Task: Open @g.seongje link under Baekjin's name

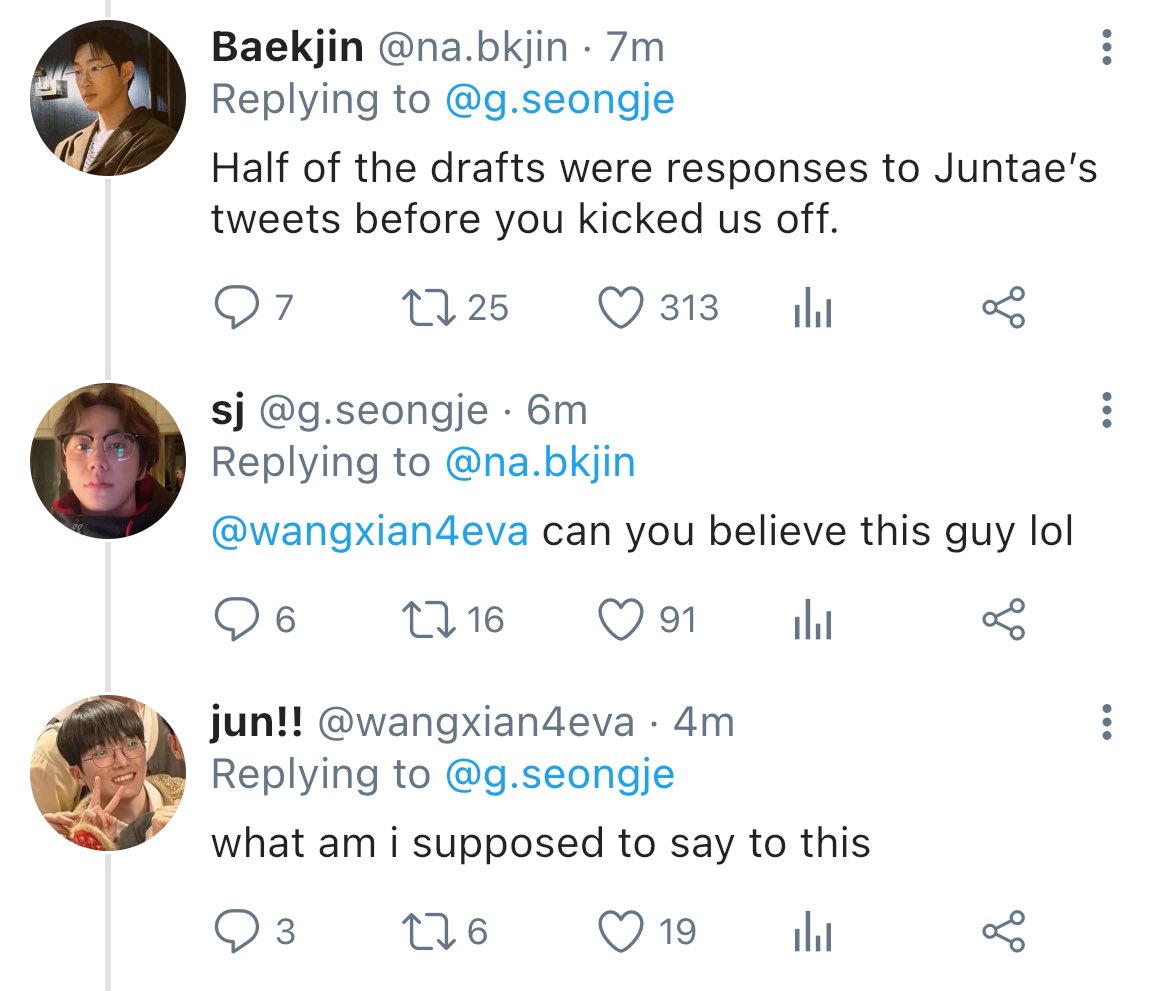Action: click(560, 100)
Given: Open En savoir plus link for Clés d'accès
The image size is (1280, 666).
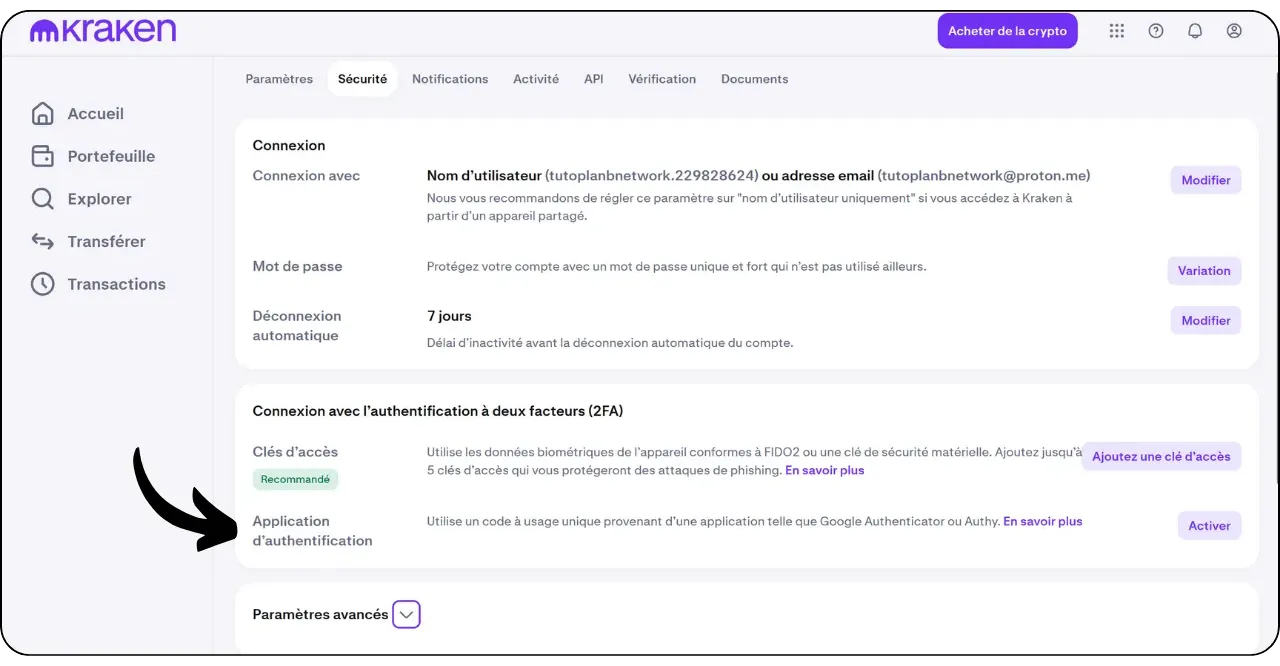Looking at the screenshot, I should pos(824,470).
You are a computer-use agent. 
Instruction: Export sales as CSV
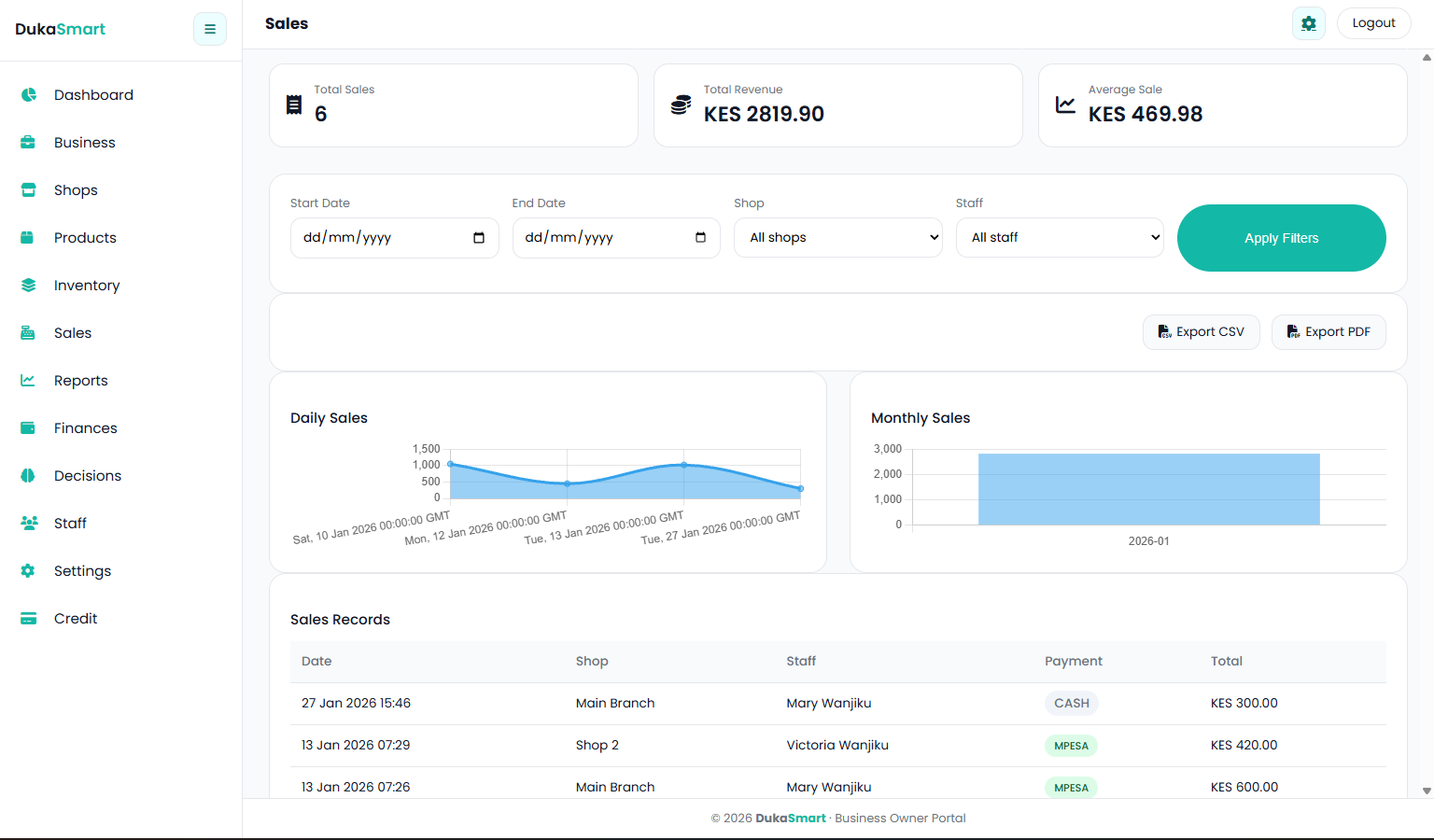coord(1201,332)
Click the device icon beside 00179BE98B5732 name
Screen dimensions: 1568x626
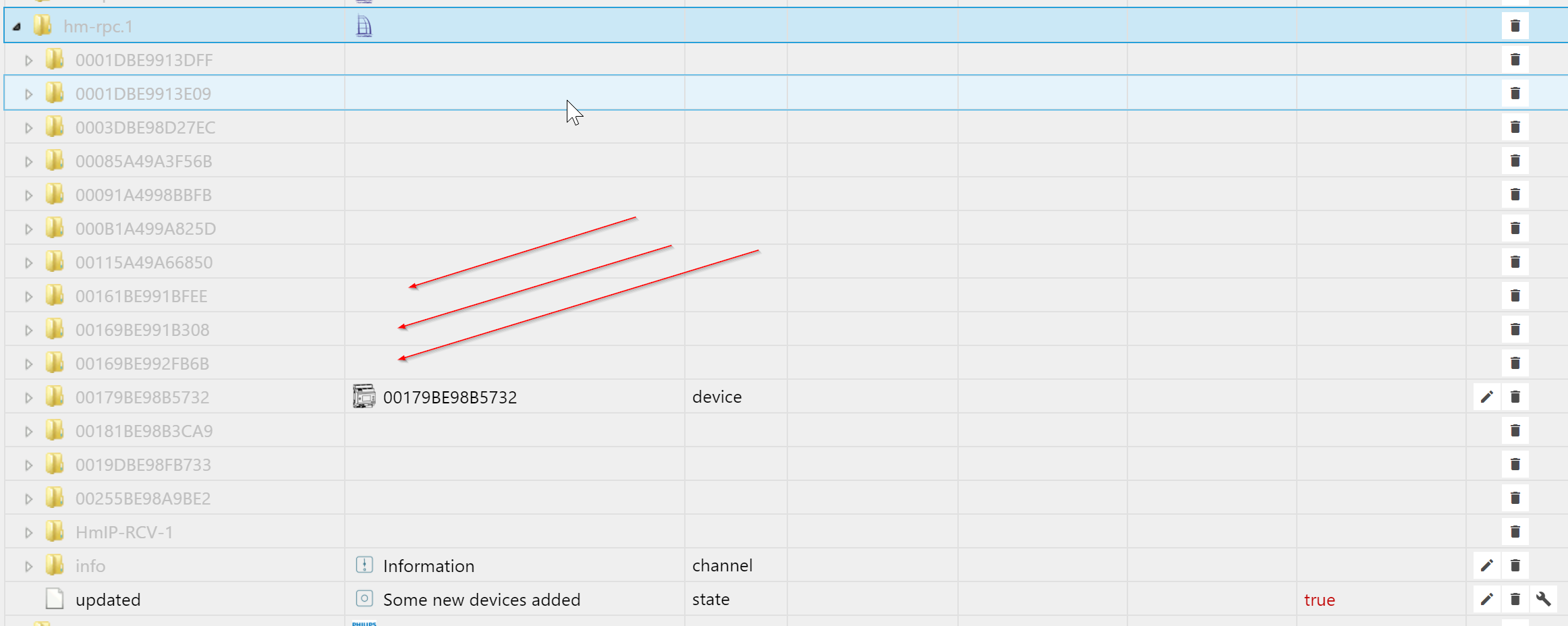click(x=364, y=397)
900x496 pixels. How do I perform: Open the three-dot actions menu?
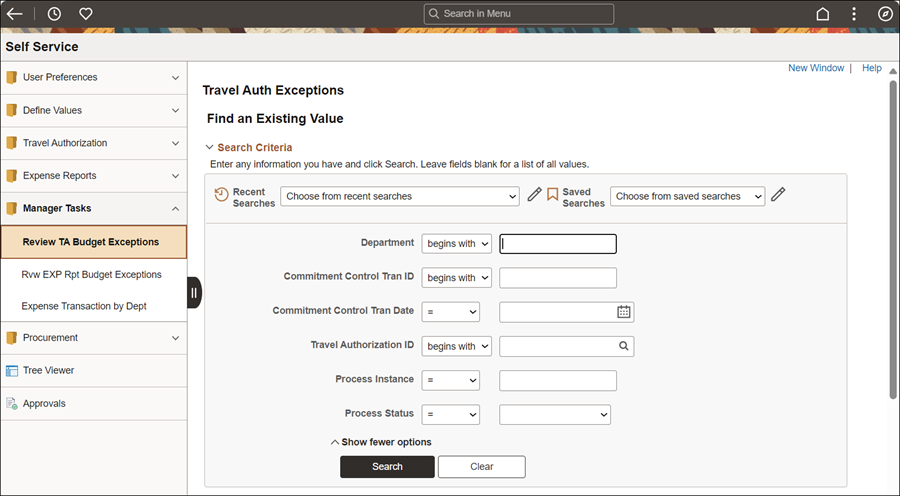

Directions: The response should contain every record above exactly as written, and none of the pictures.

Answer box:
Task: Open @g.seongje link under Baekjin's name

Action: click(560, 100)
Given: Open En savoir plus link for Clés d'accès
The image size is (1280, 666).
Looking at the screenshot, I should pos(824,470).
You are a computer-use agent. 
Instruction: Export sales as CSV
coord(1201,332)
Click the device icon beside 00179BE98B5732 name
Screen dimensions: 1568x626
click(x=364, y=397)
900x496 pixels. How do I perform: Open the three-dot actions menu?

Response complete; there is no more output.